Bug #38941 fast mutexes in MySQL 5.1 have mutex contention when calling random()
Submitted: 21 Aug 2008 15:38 Modified: 13 Nov 2008 3:32
Reporter: Mark Callaghan Email Updates:
Status: Closed Impact on me:
None 
Category:MySQL Server Severity:S5 (Performance)
Version:5.1, 6.0 BZR OS:Any
Assigned to: Davi Arnaut
Tags: contention, mutex, random, with-fast-mutexes
Triage: Triaged: D3 (Medium) / R2 (Low) / E2 (Low)

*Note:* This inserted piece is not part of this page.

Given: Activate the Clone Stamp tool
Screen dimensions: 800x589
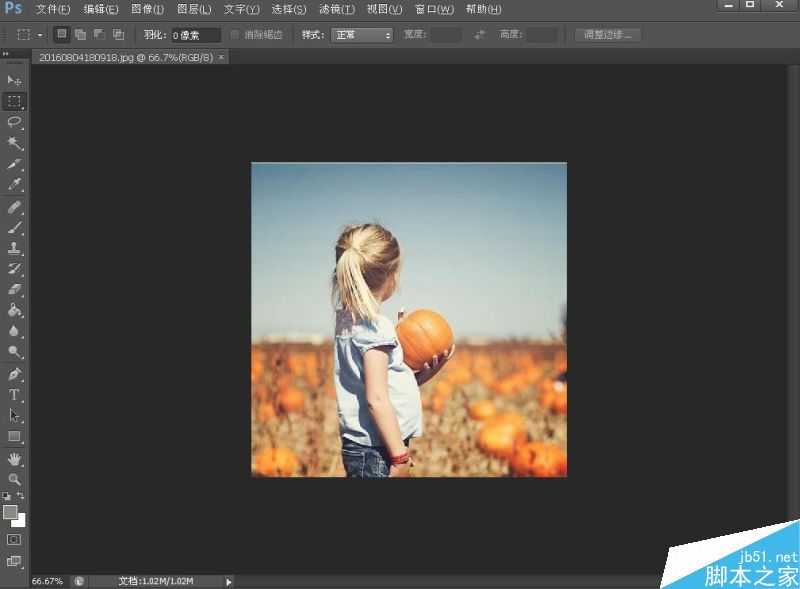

[21 Aug 2008 15:38] Mark Callaghan
Description:
Fast mutexes in MySQL 5.1 call random() to determine the spin wait time. random() is thread safe and uses one mutex in glibc on Linux. 4 threads each calling random() in a loop on my 8 core server is 40X slower than 4 processes calling it because of mutex contention.

How to repeat:
Read the code:

int my_pthread_fastmutex_lock(my_pthread_fastmutex_t *mp)
{
  int   res;
  uint  i;
  uint  maxdelay= MY_PTHREAD_FASTMUTEX_DELAY;

  for (i= 0; i < mp->spins; i++)
  {
    res= pthread_mutex_trylock(&mp->mutex);

    if (res == 0)
      return 0;

    if (res != EBUSY)
      return res;

    mutex_delay(maxdelay);
    maxdelay += ((double) random() / (double) RAND_MAX) * 
	        MY_PTHREAD_FASTMUTEX_DELAY + 1;
  }

Run my testcase on an SMP server:
#include <pthread.h>
#include <stdio.h>
#include <stdlib.h>

void *runit(void *arg) {
  int loops = (int) arg;
  int x;
  int r=0;
  for (x = 0; x < loops; ++x) {
    r += random();
  }
  return (void*) r;
}

int main(int argc, char **argv) {
  int num = atoi(argv[1]);
  int loops = atoi(argv[2]);
  fprintf(stderr, "num %d, loops %d\n", num, loops);
  int x;
  pthread_t threads[1000];
  for (x = 0; x < num; x++) {
    pthread_create(&threads[x], NULL, runit, (void*) loops);
  }
  for (x = 0; x < num; x++) {
    void *ret;
    pthread_join(threads[x], &ret);
  }
  return 0;
}

Suggested fix:
Replace random() with something that does not get a mutex. Check out ut_rnd_interval(). InnoDB uses this to get a random spin wait time for its mutex.
[28 Aug 2008 9:39] Sveta Smirnova
Thank you for the report.

Verified as described. Machine with 2 CPUs, 1 core each. 4 processes run about 17 times faster than 4 threads.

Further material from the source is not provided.